Le placement en détention provisoire de Tahar Ouahachi, figure respectée du monde académique, provoque une onde de choc. Alors que la défense pointe un dossier « vide », le RCD dénonce « une dérive visant à museler la recherche et la liberté d’expression ».
Tahar Ouahachi, maître de conférences en histoire à l’université de Blida, a été placé sous mandat de dépôt par le juge d’instruction près le tribunal d’El Affroun. Selon les informations communiquées par son avocat, Me Hakim Saheb, sur son compte Facebook, l’enseignant-chercheur est visé par deux chefs d’inculpation : « apologie d’actes terroristes par l’utilisation des réseaux sociaux » et « diffusion de fausses informations susceptibles de porter atteinte à l’intérêt national ». Ces poursuites s’inscrivent, selon la même source, dans le cadre de la législation sur la cybercriminalité.
Cependant, la défense conteste la solidité de ces accusations. Le RCD, relayant la position des avocats, souligne que son « dossier est vide » et que les faits reprochés sont « d’une banalité telle qu’ils frisent l’aberration » au regard de la gravité de la détention.
Une « banalisation de l’incarcération » dénoncée par le RCD
Le Rassemblement pour la Culture et la Démocratie (RCD) s’inquiète de « la facilité avec laquelle la privation de liberté est devenue une réponse quasi automatique à des faits relevant de l’expression ». Dans un communiqué publié aujourd’hui, le parti avertit que cette « banalisation de l’incarcération pour des propos ou des publications fragilise les libertés publiques et installe un climat de crainte ».
Le RCD rappelle qu’une université forte nécessite un « climat de confiance, de débat et de liberté », ce qui semble incompatible avec la répression d’un chercheur connu pour sa « rigueur scientifique ».

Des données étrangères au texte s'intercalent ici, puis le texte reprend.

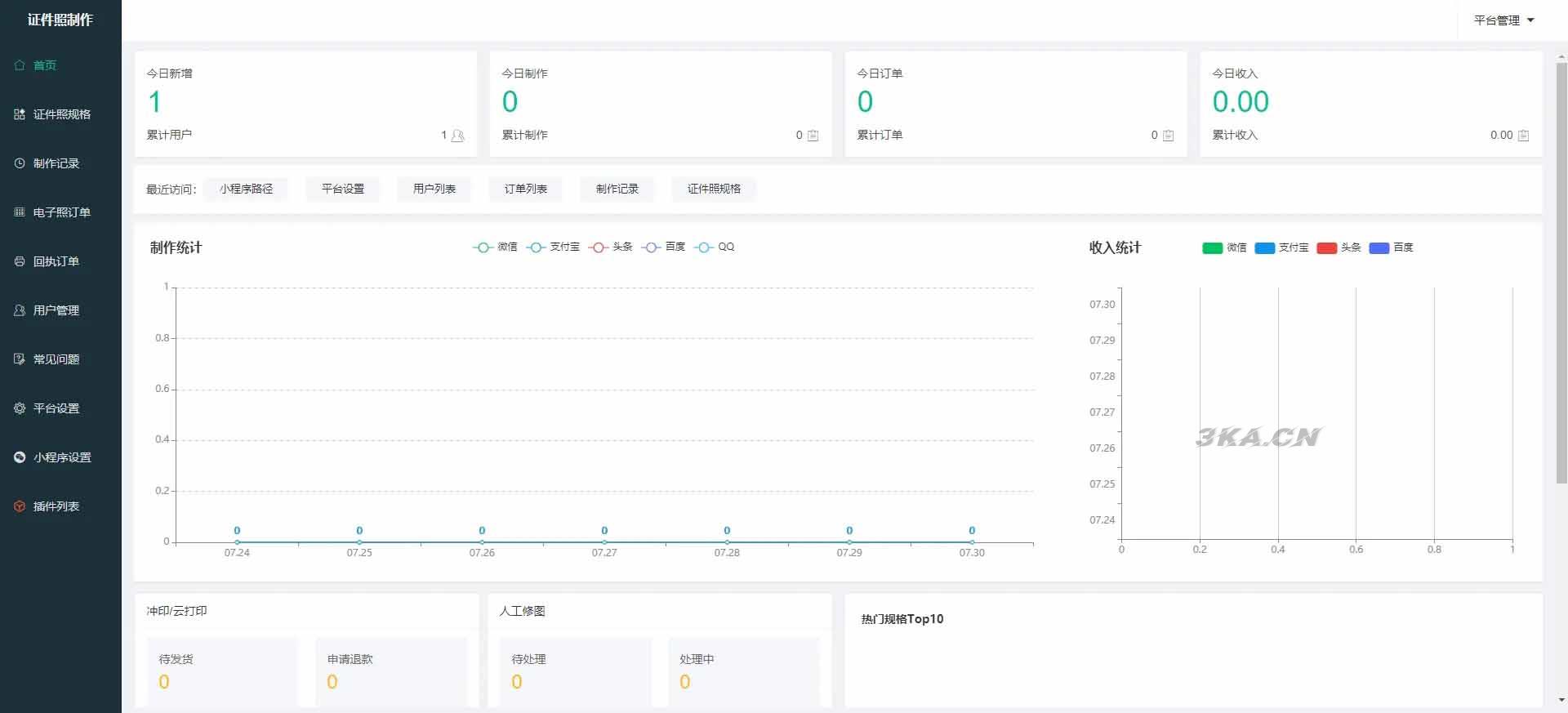
Task: Hide the QQ series in 制作统计 chart
Action: click(714, 247)
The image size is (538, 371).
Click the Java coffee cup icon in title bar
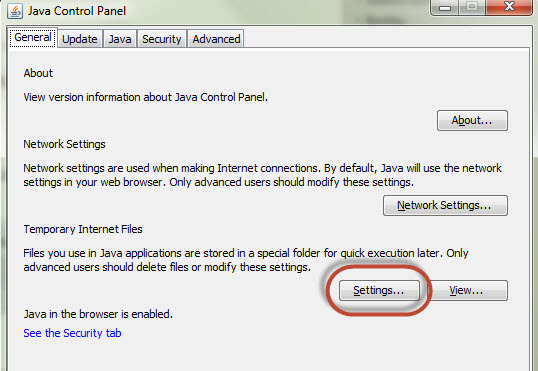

Appel à la fin « bâillonnement des voix libres »
Exprimant sa « pleine solidarité » avec l’universitaire, le RCD exhorte les autorités à mettre fin au « bâillonnement des voix libres » qui exercent leur droit à l’expression et à la recherche.
Enfin, le parti dirigé par Atmane Mazouz, réitère sa demande d’« abrogation de l’article 87 bis du code pénal », ainsi que de toutes les dispositions jugées « liberticides ».